» **Required action**
For the data that follows, print the line with "You are a GUI", the line with "You are a computer-use", and all lines between them, exactly as they stand. Omit pictures and add nothing.

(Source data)
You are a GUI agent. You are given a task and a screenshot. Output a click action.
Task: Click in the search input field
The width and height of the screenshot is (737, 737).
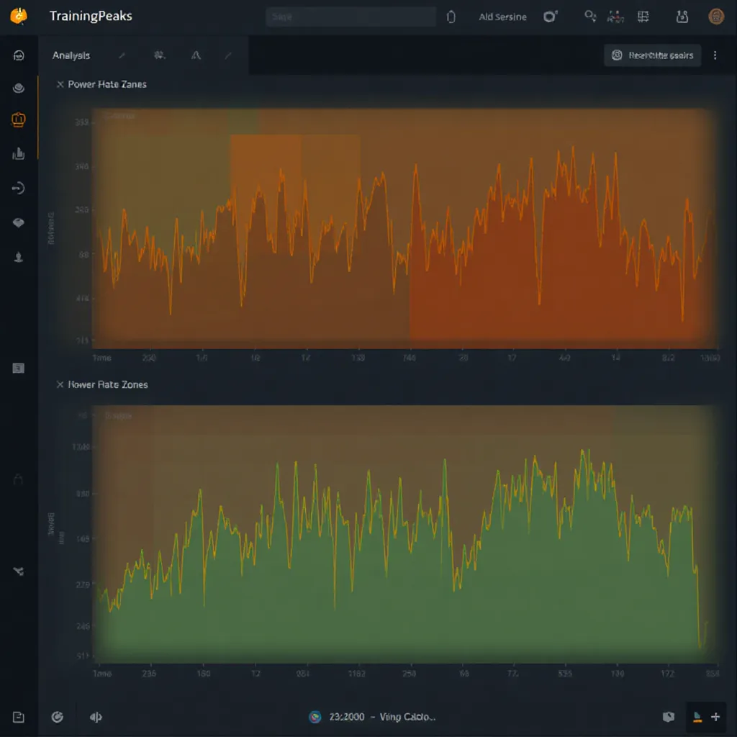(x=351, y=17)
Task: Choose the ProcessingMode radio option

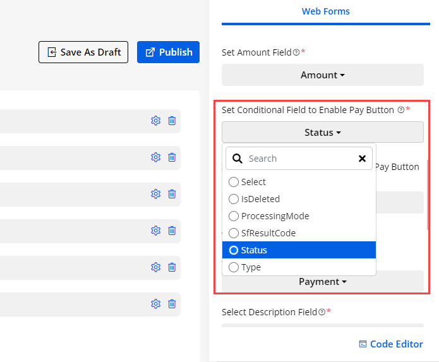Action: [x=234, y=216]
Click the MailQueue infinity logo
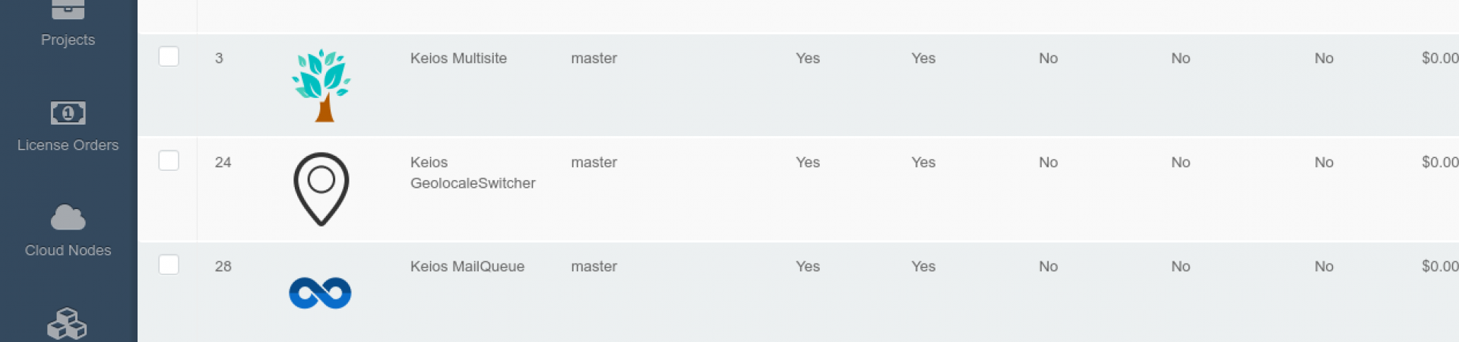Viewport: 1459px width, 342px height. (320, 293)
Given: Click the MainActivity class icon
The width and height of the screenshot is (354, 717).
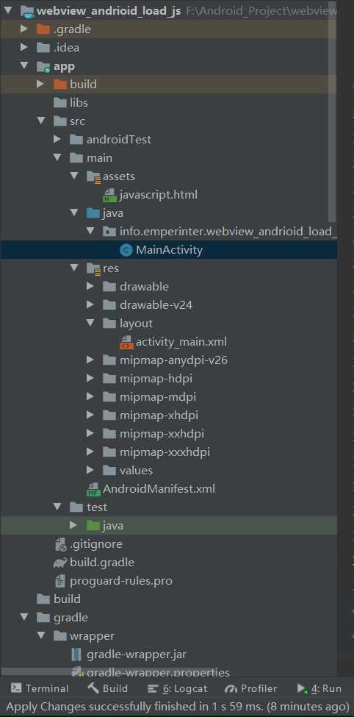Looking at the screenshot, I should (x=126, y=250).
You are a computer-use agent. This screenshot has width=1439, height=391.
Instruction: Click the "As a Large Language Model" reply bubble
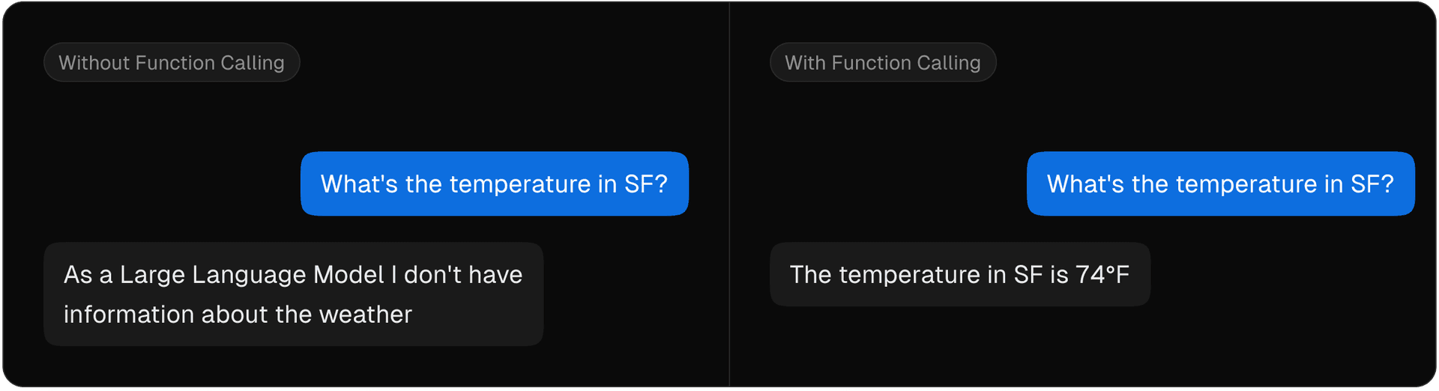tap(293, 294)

--

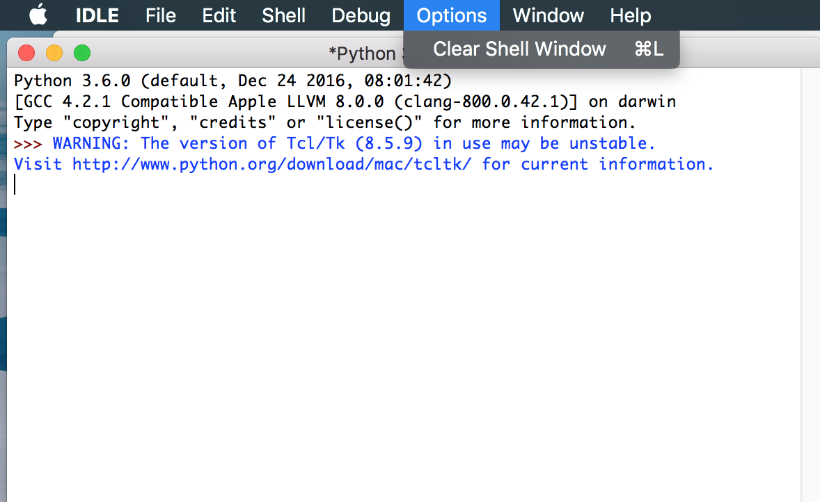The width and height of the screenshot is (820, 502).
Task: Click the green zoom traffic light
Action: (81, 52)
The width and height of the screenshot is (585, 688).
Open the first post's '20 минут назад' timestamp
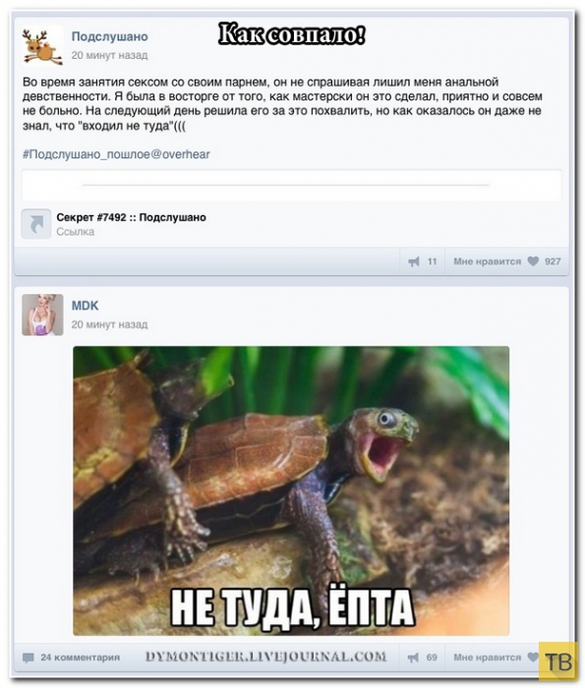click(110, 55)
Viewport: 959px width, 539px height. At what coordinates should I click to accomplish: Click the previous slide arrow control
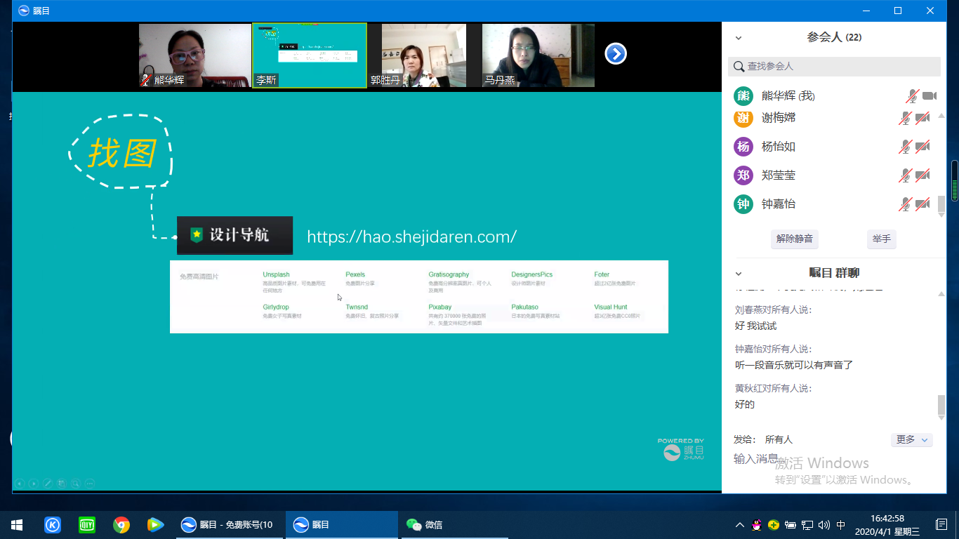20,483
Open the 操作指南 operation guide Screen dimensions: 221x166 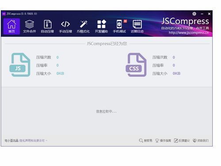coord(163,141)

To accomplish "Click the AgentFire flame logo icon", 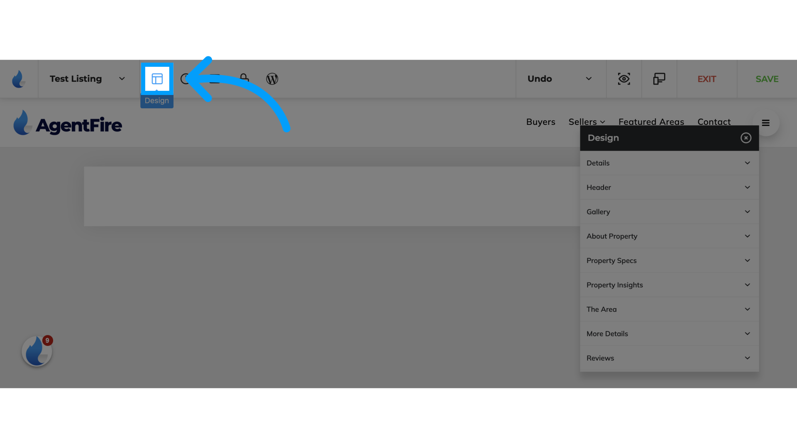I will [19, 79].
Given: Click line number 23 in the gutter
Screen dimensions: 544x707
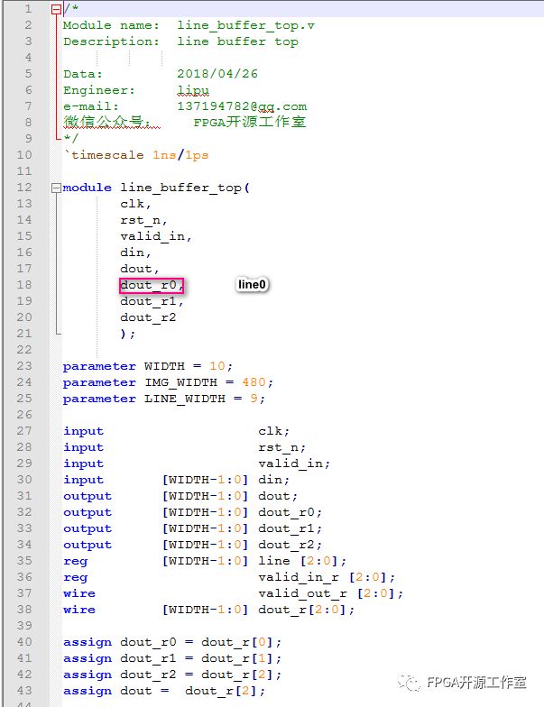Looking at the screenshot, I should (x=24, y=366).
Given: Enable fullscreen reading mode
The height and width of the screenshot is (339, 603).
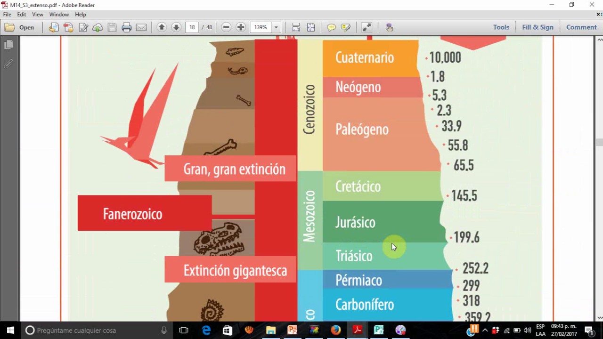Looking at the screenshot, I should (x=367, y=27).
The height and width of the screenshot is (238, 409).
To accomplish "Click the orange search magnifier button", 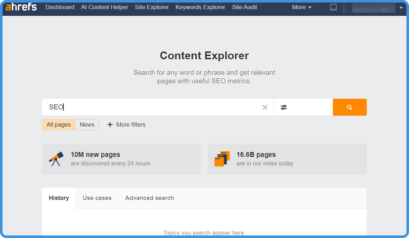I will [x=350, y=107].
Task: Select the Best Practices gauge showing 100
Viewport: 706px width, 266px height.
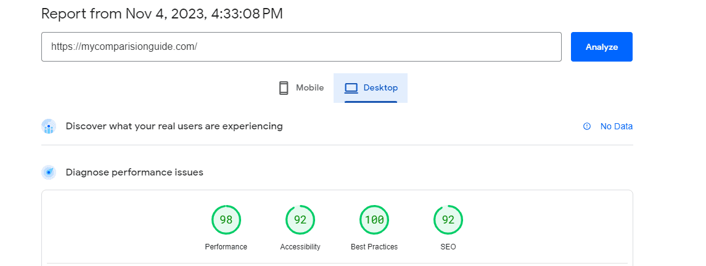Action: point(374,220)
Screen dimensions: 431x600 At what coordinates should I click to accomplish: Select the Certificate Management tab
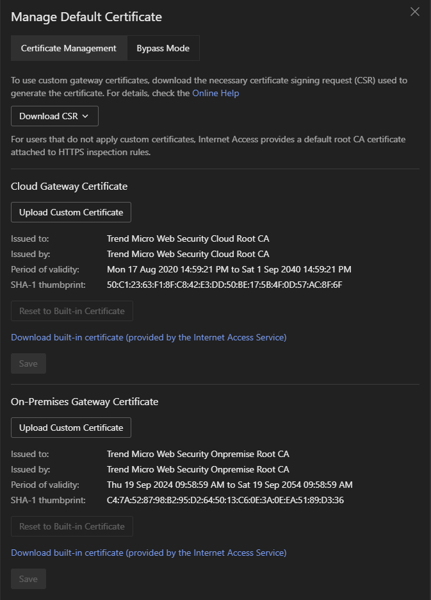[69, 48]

--

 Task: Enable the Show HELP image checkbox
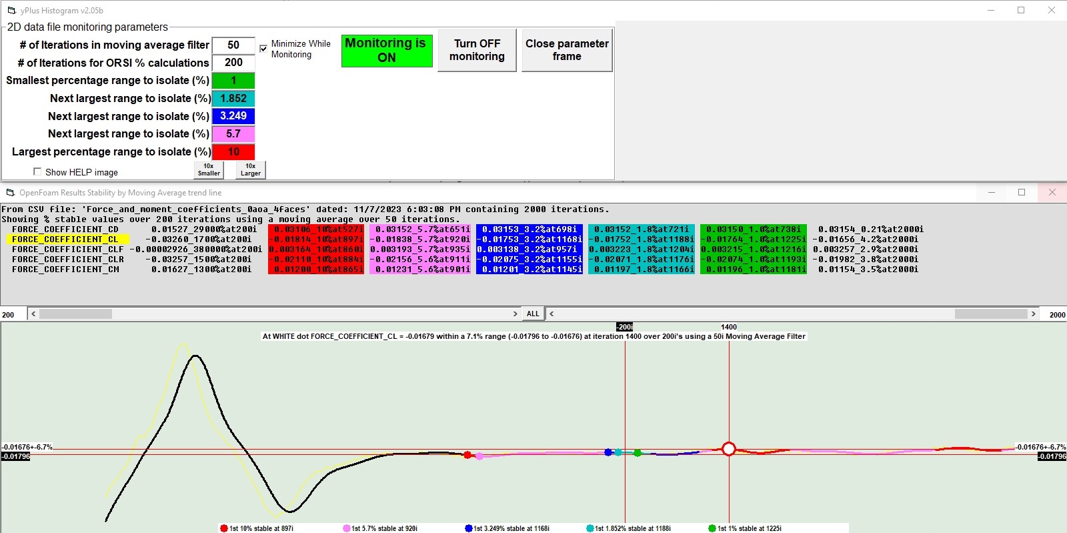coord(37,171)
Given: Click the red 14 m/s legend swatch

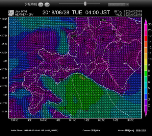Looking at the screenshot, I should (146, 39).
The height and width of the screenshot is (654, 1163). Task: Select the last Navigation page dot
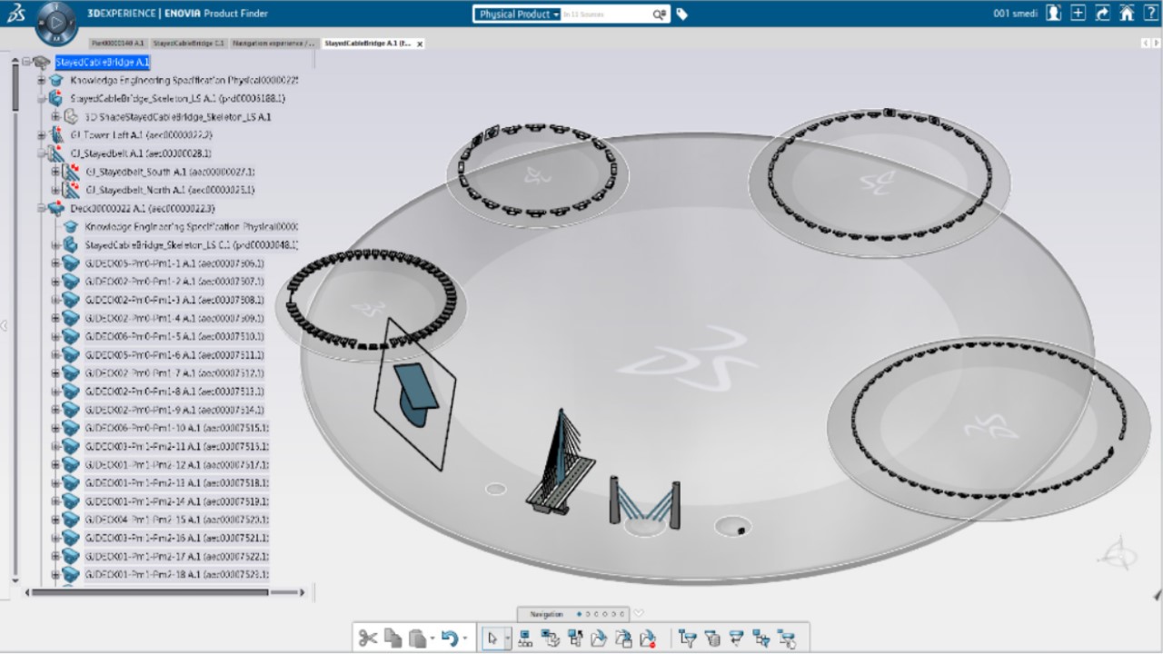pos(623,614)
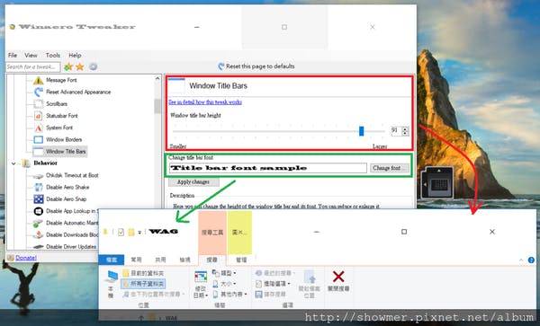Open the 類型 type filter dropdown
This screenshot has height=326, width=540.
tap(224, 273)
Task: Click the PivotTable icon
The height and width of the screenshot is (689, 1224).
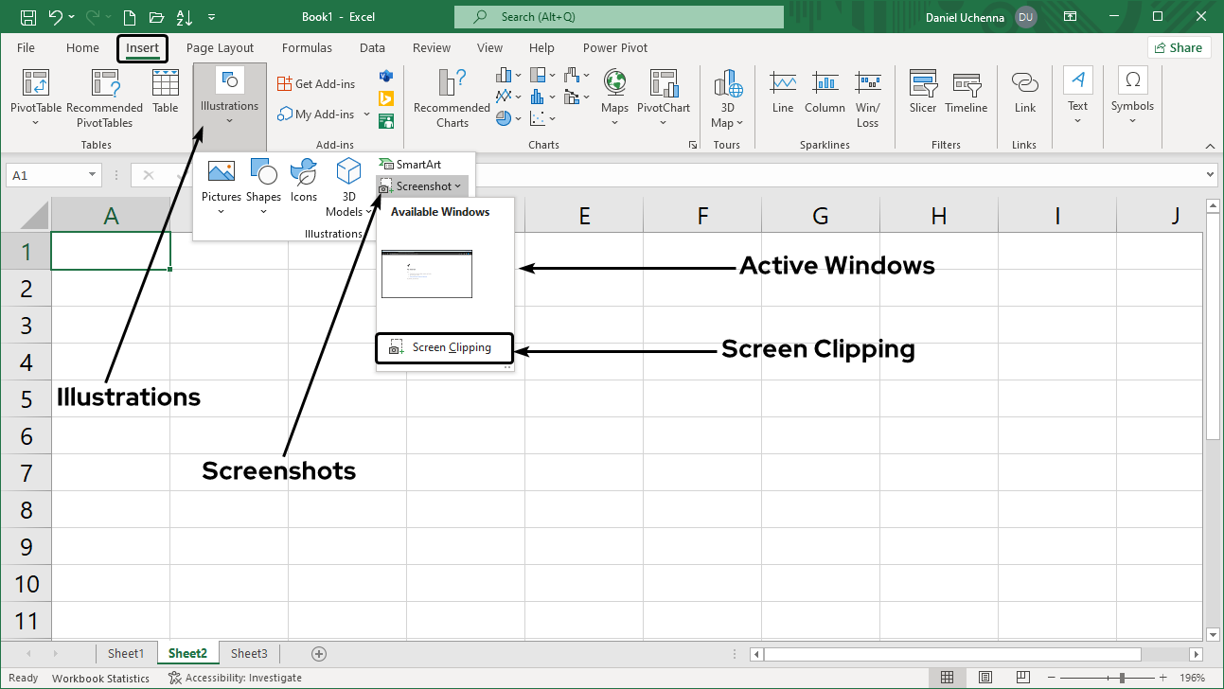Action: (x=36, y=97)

» **Response to the exercise**
You are a GUI agent. You are given a task and a screenshot. Output a click action.
Task: Click in the search input field
The width and height of the screenshot is (737, 737).
(x=351, y=17)
Task: Choose the ProcessingMode radio option

Action: [x=234, y=216]
Click the MailQueue infinity logo
Viewport: 1459px width, 342px height. (320, 293)
Given: Click the MainActivity class icon
The width and height of the screenshot is (354, 717).
Looking at the screenshot, I should (x=126, y=250).
You are a computer-use agent. This screenshot has width=1439, height=391.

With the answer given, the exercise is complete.